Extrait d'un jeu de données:
++++

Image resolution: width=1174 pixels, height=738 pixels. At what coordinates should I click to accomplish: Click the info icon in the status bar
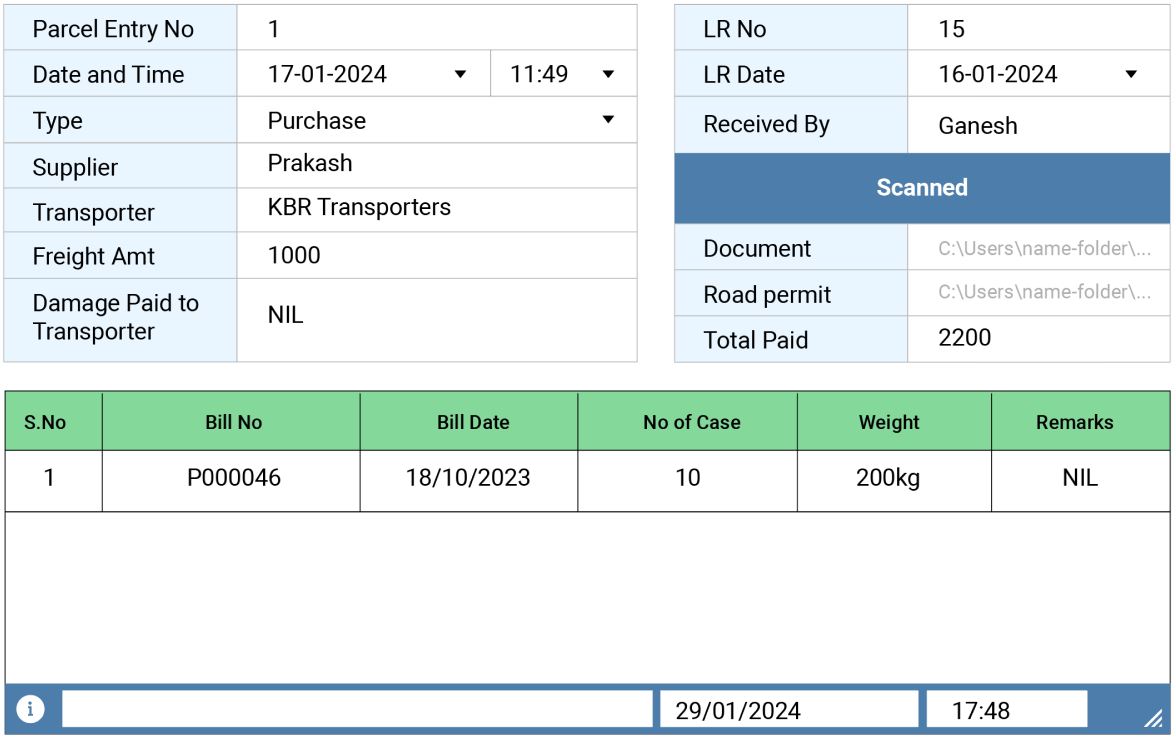(31, 708)
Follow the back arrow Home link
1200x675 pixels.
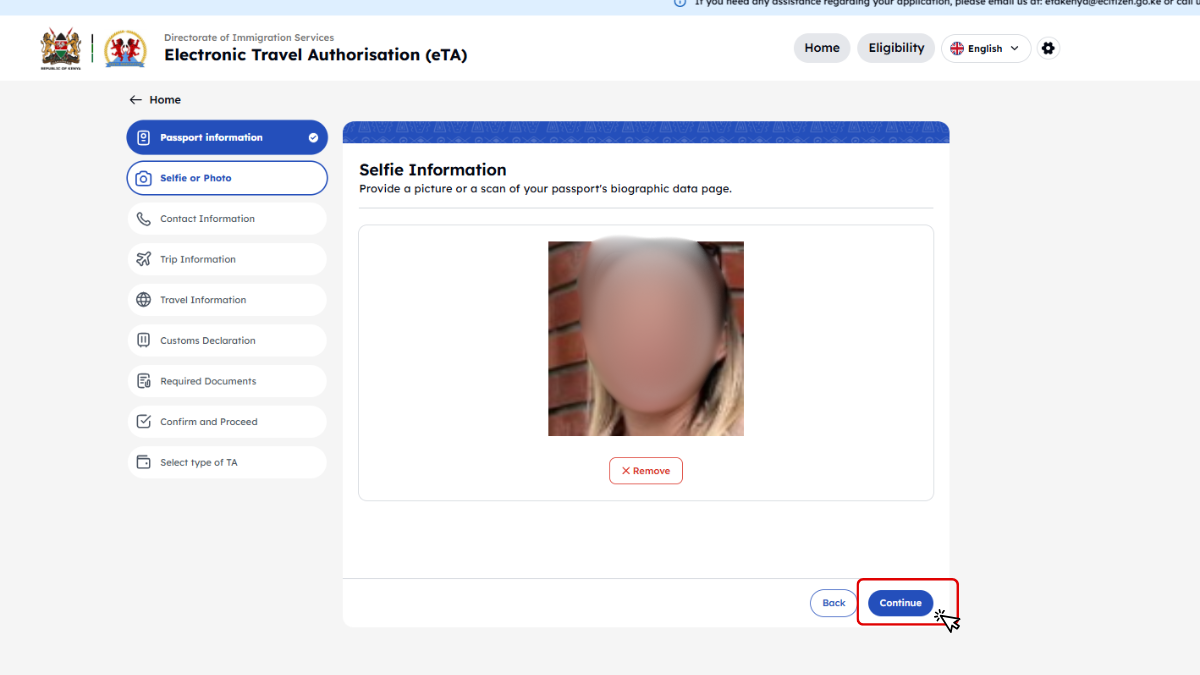click(155, 100)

++++

▶ [ÉNONCÉ DE L'EXERCICE]: Mettez les lignes des données ci-dessus dans un tableau Markdown à deux colonnes, « N° » pour le numéro de rang et « Ligne » pour le texte, sans les lignes vides. Laissez les images hors de la réponse.

▶ [SOLUTION PROPOSÉE]:
| N° | Ligne |
|---|---|
| 1 | Image resolution: width=1174 pixels, height=738 pixels. At what coordinates should I click to accomplish: Click the info icon in the status bar |
| 2 | (31, 708) |
| 3 | Follow the back arrow Home link |
| 4 | 1200x675 pixels. |
| 5 | click(155, 100) |